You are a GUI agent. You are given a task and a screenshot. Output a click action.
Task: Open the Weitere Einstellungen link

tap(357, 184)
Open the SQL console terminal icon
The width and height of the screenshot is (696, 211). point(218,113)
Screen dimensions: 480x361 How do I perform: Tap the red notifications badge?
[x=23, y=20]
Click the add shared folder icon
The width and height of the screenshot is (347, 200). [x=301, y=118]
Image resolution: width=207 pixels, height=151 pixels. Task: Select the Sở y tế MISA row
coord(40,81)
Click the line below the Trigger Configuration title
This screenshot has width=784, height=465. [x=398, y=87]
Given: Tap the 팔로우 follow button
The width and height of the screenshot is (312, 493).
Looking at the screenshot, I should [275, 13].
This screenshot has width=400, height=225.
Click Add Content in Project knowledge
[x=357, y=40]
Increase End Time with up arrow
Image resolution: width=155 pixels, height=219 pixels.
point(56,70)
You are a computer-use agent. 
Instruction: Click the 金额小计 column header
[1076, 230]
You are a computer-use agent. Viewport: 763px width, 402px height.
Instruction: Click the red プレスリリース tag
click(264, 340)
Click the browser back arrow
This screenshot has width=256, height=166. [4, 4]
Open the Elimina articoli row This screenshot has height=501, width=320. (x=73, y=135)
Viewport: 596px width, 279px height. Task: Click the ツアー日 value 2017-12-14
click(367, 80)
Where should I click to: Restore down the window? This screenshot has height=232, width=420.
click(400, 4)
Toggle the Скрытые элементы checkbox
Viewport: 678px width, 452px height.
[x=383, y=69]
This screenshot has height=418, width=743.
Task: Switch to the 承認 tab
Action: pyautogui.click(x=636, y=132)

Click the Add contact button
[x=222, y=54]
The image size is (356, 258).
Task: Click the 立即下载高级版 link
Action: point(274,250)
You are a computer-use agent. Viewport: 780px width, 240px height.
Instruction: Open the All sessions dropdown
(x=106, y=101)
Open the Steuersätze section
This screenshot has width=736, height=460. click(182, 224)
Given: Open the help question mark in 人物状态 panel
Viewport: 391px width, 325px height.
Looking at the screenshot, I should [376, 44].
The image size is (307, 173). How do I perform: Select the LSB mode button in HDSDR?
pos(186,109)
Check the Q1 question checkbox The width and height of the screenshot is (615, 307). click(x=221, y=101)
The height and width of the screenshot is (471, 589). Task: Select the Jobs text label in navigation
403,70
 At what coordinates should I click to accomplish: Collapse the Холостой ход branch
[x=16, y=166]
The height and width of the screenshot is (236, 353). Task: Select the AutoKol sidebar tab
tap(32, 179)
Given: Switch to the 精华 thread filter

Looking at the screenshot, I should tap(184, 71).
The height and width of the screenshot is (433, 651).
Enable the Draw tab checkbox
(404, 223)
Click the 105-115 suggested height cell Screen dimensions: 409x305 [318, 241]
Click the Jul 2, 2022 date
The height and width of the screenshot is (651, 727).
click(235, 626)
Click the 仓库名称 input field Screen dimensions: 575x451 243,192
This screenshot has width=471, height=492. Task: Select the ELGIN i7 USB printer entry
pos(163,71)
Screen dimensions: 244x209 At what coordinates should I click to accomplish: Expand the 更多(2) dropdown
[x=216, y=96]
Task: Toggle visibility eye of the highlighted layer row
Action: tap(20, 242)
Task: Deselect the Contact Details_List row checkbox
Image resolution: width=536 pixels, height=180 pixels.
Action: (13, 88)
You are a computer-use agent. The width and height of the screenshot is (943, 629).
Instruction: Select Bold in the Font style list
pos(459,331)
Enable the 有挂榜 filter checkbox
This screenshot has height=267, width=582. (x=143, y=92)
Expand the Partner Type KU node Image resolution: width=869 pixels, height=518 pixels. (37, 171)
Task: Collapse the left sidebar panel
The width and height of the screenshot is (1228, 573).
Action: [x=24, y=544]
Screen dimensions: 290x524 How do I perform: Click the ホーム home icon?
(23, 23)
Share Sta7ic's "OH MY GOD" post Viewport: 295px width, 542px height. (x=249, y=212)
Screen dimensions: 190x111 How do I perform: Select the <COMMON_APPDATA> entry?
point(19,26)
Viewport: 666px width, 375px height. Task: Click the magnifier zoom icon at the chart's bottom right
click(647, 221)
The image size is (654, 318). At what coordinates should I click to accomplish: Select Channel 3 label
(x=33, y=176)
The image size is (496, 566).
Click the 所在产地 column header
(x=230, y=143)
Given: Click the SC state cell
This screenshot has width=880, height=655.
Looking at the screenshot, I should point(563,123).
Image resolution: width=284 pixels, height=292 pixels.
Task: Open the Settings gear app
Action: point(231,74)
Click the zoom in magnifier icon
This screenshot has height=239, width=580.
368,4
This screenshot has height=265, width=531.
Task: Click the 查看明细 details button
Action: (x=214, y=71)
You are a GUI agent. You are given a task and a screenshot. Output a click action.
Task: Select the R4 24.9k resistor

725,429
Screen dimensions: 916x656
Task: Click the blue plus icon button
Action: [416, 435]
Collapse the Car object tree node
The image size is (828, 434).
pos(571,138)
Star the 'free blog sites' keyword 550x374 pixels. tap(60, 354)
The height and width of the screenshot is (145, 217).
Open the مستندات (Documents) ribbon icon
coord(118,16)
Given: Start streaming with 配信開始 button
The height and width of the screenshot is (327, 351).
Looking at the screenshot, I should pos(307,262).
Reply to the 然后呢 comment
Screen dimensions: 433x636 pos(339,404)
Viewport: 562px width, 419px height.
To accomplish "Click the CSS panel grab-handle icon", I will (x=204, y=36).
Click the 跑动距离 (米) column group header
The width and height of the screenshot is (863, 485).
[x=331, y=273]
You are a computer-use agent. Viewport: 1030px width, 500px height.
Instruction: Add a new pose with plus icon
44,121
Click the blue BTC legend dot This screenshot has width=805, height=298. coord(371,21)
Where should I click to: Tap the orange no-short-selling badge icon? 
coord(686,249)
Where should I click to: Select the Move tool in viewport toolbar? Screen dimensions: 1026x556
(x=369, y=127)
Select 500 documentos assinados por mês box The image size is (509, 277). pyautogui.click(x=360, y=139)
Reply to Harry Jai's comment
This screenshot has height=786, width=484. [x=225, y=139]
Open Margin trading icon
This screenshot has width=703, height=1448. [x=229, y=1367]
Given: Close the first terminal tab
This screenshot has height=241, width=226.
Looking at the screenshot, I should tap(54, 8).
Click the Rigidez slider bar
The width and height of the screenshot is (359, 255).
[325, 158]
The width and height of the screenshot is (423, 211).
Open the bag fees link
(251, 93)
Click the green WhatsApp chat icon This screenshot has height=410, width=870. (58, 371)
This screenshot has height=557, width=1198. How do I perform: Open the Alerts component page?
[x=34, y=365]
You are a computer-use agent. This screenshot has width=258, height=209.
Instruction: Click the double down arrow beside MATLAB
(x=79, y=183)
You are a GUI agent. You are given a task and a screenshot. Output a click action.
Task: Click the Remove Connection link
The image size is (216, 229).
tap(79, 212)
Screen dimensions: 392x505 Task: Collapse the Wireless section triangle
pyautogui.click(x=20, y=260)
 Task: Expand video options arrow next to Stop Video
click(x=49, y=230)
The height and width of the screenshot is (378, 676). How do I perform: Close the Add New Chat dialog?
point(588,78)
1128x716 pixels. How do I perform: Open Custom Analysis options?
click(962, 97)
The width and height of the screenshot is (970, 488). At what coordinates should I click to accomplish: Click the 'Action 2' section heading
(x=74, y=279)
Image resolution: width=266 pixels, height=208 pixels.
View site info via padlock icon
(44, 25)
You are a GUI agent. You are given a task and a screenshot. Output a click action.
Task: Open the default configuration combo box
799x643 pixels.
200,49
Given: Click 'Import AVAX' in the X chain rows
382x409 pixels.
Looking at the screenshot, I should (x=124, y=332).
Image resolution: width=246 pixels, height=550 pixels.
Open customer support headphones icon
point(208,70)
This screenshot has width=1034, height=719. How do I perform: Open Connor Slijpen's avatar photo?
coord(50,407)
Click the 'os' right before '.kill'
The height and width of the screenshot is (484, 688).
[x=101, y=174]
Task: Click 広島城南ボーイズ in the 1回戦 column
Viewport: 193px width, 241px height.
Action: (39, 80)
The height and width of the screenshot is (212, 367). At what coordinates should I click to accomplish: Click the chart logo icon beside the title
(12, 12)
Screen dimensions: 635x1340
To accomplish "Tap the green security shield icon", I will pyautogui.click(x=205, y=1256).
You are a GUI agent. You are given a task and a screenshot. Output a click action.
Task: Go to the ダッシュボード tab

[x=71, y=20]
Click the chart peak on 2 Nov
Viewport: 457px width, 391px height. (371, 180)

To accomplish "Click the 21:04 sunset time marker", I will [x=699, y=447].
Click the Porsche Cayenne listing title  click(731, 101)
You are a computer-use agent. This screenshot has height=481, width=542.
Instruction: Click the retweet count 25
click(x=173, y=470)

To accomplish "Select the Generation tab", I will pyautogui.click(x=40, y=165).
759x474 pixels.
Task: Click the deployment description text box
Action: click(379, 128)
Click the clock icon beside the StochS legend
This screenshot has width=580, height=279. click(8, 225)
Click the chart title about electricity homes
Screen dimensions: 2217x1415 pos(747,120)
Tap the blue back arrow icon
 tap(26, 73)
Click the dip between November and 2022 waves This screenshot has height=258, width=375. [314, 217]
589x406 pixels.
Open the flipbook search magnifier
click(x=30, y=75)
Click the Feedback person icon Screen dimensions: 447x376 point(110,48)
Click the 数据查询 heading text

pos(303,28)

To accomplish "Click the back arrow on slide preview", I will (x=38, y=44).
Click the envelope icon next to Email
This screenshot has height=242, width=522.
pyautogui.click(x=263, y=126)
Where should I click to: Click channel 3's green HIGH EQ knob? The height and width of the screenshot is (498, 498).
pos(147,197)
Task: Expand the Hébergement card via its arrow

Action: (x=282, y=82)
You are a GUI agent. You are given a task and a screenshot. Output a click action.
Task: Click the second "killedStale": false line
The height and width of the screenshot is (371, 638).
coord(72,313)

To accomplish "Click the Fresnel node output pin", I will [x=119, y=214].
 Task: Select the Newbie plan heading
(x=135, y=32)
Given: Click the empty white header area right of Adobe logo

:: EXERCISE REQUIREMENTS ::
Which lines in the records above include the word "panel"? Copy them out.

:: ANSWER TO THIS PROBLEM ::
Given: Open the help question mark in 人物状态 panel
Task: Collapse the left sidebar panel
To accomplish "Click the CSS panel grab-handle icon", I will (x=204, y=36).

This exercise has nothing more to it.